Mr. Schunn said summer programs reaching out to students who may not stand out as academic superstars can begin that exposure earlier.

Carnegie Mellon's summer math and science program for high school students targets under-represented and "B-students," said Ty Walton, camp director. She said the program gets students applying to mid-tier schools to consider places such as MIT or Harvey Mudd.

"It builds their confidence," she said. "It allows them to become a community of learners."

But more is needed to engage students whose disadvantages begin at an earlier age.

The Programme for International Student Assessment, a comparative international study that the White House cites as an example of America's falling science standards, shows that American elementary school students are generally on-par with other nations. The drop-off in test scores and interest, especially for minorities and girls, begins in middle school.

"The 'dumb kids' never get to do the fun stuff in school," said Gabrielle Lyon, who directs a Chicago extracurricular STEM program for underrepresented students. In 10 years, alumni of her program have seen a 96 percent graduation rate; 60 percent go on to higher education, and 66 percent of that group go on to work in STEM careers. Ms. Lyon said the general population's disengagement from science is culturally ingrained. Access to science, she said, needs to happen at all levels of achievement.

Eddie Willson, the director of Pittsburgh's Summer Dreamers Academy for low-income students in grades K-8, models the camp off premier camps like NYSC, mixing traditions like a morning camp circle with classroom time. Students spend at least 90 minutes on science a day, and some can choose to sign up for special science-based activities, like designing their own video game.
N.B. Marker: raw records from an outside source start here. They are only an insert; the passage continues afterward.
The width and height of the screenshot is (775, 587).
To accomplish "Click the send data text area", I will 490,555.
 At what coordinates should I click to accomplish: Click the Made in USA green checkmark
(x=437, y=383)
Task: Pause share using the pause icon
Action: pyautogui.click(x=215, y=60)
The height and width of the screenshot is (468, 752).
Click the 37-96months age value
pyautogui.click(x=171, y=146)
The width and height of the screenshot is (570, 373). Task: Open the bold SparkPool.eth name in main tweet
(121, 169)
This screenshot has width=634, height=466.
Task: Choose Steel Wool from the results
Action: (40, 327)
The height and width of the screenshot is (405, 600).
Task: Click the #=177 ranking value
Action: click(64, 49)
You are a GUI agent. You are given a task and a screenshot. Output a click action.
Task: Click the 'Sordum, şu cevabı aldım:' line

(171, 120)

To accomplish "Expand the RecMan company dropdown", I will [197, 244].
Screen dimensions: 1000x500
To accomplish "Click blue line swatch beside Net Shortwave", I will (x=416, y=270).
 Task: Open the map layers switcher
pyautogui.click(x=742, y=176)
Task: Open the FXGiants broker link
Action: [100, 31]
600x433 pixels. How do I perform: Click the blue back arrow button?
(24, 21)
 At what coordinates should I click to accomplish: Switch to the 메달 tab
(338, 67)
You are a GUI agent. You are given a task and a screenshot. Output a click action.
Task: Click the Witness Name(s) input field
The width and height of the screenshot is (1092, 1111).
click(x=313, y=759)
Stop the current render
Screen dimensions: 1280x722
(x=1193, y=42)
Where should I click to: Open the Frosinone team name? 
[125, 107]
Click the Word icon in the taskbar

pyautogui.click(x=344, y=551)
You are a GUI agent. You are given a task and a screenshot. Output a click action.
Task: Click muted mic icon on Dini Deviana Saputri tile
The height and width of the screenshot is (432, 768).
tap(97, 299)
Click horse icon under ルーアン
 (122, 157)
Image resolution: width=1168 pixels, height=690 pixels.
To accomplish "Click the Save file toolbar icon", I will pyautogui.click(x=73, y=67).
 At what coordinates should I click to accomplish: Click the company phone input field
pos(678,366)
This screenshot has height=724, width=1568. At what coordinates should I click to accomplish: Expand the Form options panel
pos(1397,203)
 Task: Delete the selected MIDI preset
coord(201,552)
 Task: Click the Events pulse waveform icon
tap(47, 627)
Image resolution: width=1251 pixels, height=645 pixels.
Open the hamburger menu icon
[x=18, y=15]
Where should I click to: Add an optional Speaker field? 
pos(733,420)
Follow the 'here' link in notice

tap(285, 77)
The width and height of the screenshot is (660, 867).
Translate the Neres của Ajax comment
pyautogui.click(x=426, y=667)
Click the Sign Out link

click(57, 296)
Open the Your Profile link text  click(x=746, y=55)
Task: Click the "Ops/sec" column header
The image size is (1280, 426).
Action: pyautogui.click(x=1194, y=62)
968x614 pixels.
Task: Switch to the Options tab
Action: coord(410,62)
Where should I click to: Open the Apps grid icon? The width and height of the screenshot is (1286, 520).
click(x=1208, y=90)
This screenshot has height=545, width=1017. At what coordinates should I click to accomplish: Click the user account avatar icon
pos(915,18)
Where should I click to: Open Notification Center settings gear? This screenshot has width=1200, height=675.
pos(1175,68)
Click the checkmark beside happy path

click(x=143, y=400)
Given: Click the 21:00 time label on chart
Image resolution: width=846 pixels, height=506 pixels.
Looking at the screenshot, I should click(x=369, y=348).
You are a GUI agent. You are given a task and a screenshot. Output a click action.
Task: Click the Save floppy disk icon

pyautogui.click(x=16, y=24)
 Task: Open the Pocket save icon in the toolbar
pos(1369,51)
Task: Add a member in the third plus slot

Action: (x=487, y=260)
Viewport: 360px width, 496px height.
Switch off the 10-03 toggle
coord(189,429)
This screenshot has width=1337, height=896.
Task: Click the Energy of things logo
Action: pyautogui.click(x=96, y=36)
Programs like Summer Dreamers cut at the base of the problem in STEM -- it's an issue that begins at the highest levels, in discussions of American global competitiveness, seeps into jobs and domestic industry, links back to colleges and vocational schools, and ultimately finds its way to a classroom of first-graders at Martin Luther King Jr. Elementary School on the North Side. The Summer Dreamers teacher, Jen Friedman, tried to talk over the students' clamoring voices.

Destiny Preston, 7, was one of the few kids not interrupting the teacher. Curiously, she turned the toy laser Ms. Friedman had passed out onto a mirror and watched the light reflect. To qualify for the camp, Destiny had to be one of the most disadvantaged students in the school district -- both economically and in terms of achievement.

But Destiny doesn't know that.

"I want to be a teacher when I grow up," she said. A science teacher.